◆ BRIEF
Two lines mark the range in the entries below: the one holding "Share article via Facebook share icon" and the one holding "The width and height of the screenshot is (1399, 794).". Set down those two and all lines between them, exactly.

◆ EXERCISE INPUTS
◇ ◇ ◇ ◇ ◇

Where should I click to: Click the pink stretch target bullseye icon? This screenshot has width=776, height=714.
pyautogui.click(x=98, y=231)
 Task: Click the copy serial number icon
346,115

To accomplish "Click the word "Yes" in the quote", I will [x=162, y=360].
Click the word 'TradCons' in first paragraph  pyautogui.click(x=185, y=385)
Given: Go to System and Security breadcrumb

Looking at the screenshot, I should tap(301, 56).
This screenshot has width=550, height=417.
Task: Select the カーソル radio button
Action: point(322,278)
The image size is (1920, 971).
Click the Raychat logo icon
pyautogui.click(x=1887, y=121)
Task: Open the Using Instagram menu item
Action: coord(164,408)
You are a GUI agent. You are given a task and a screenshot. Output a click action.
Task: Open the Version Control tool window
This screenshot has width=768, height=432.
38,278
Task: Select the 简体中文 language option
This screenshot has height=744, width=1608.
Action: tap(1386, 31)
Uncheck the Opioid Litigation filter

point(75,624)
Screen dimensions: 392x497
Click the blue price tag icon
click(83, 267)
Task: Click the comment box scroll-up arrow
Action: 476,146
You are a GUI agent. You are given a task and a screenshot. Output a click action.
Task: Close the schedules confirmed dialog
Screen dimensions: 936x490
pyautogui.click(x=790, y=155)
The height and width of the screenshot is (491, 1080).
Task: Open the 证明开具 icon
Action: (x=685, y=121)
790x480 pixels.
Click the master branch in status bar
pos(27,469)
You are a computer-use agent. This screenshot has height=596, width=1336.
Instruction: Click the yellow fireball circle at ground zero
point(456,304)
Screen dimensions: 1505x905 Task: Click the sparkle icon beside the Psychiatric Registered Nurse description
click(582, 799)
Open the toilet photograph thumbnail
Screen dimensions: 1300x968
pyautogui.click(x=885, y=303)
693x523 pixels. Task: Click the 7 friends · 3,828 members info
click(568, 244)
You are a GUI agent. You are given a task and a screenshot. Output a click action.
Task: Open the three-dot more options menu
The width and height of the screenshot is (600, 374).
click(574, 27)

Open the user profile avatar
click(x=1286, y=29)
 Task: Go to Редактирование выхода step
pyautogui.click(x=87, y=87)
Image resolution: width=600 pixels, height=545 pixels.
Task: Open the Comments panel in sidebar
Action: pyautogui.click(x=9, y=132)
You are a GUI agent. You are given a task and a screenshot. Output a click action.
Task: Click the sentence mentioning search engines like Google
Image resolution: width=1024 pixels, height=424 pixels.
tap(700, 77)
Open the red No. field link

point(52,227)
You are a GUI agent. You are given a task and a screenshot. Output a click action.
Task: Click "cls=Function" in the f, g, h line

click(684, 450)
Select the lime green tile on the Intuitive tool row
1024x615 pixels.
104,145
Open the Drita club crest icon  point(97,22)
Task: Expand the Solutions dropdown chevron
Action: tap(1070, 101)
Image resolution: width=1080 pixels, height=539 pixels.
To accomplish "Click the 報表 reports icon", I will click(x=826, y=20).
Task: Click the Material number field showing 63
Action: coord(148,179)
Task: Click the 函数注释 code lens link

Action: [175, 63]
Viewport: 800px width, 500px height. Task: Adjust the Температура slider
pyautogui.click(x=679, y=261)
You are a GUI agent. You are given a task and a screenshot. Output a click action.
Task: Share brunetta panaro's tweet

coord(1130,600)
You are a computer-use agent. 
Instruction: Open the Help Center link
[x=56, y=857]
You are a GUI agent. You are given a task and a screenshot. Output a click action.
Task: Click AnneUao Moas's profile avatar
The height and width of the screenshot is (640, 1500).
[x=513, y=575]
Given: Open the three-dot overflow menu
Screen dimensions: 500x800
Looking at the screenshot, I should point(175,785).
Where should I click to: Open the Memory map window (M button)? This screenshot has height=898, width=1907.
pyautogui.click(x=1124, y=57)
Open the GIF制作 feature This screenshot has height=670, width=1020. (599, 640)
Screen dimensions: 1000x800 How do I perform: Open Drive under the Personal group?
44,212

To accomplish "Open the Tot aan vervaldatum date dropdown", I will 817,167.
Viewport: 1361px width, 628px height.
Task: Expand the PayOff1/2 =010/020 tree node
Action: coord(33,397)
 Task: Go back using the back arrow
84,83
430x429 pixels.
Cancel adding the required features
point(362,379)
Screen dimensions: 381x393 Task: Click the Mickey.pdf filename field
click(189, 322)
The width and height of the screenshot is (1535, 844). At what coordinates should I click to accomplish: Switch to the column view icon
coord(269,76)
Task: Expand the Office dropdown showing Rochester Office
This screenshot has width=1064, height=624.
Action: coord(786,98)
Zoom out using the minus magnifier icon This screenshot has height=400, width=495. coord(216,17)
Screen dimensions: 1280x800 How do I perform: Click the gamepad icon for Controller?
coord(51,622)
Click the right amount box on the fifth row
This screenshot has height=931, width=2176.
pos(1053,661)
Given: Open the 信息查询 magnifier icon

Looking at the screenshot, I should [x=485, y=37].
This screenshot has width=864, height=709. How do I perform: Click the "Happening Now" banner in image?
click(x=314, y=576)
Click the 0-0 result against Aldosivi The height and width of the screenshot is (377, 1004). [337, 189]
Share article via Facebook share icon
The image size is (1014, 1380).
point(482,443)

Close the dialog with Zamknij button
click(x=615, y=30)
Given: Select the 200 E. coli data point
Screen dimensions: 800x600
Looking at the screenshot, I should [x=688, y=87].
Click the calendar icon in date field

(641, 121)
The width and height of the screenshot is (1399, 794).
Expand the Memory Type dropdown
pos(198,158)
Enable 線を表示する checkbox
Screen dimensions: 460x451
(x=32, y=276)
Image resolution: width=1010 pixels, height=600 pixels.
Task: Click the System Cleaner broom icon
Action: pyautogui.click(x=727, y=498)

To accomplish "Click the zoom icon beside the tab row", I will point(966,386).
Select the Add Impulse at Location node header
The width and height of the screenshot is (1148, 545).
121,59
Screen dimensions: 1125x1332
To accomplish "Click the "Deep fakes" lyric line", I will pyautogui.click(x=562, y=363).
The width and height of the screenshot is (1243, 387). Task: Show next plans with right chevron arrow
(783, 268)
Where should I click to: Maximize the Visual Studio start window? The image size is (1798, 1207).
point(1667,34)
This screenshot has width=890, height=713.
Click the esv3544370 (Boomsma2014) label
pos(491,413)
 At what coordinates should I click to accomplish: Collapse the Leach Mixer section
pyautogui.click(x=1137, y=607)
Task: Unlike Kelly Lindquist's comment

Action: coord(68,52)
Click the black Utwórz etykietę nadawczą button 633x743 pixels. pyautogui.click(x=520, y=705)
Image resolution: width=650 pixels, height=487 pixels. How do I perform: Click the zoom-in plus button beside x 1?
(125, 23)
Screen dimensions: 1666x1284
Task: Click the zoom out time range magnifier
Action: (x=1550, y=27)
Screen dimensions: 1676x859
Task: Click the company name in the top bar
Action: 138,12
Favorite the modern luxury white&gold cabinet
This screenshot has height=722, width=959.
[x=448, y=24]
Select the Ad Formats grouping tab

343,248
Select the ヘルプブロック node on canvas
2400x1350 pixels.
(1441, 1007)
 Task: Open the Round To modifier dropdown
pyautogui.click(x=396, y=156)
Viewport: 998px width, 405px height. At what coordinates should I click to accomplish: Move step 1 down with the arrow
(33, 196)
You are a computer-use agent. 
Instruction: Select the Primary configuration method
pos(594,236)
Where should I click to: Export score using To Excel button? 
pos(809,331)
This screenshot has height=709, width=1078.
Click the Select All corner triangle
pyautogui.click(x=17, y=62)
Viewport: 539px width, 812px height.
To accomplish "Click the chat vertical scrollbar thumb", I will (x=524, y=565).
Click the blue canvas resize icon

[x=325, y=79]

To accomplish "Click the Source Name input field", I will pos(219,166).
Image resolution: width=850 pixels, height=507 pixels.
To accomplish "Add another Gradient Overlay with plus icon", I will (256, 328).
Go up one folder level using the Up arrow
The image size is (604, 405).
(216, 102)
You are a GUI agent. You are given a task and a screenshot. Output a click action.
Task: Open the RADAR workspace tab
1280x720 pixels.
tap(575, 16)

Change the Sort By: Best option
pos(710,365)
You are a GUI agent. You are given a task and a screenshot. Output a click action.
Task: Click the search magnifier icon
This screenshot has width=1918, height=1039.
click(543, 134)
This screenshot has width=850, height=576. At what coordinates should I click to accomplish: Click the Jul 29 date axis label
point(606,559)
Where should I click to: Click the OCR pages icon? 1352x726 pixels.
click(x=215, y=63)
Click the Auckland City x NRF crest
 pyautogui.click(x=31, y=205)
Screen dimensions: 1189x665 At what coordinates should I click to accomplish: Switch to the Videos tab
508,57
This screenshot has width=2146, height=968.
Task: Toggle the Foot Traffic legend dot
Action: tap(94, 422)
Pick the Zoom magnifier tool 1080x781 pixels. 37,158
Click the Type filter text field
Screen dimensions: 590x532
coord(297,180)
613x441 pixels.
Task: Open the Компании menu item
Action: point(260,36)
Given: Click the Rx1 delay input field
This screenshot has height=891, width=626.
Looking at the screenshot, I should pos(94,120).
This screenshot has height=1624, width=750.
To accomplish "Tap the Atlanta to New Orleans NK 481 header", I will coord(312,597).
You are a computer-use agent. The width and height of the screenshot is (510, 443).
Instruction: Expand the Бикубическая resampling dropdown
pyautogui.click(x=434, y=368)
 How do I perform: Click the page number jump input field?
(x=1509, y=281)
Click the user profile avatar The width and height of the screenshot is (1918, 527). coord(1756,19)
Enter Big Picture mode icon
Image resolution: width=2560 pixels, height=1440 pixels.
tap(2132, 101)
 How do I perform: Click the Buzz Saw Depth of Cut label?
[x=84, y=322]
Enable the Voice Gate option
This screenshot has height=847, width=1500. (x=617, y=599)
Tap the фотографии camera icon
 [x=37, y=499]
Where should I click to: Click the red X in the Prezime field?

◇ ◇ ◇ ◇ ◇

◆ TASK ANSWER
Share article via Facebook share icon
The image size is (1014, 1380).
point(482,443)

Close the dialog with Zamknij button
click(x=615, y=30)
Given: Select the 200 E. coli data point
Screen dimensions: 800x600
Looking at the screenshot, I should [x=688, y=87].
Click the calendar icon in date field

(641, 121)
The width and height of the screenshot is (1399, 794).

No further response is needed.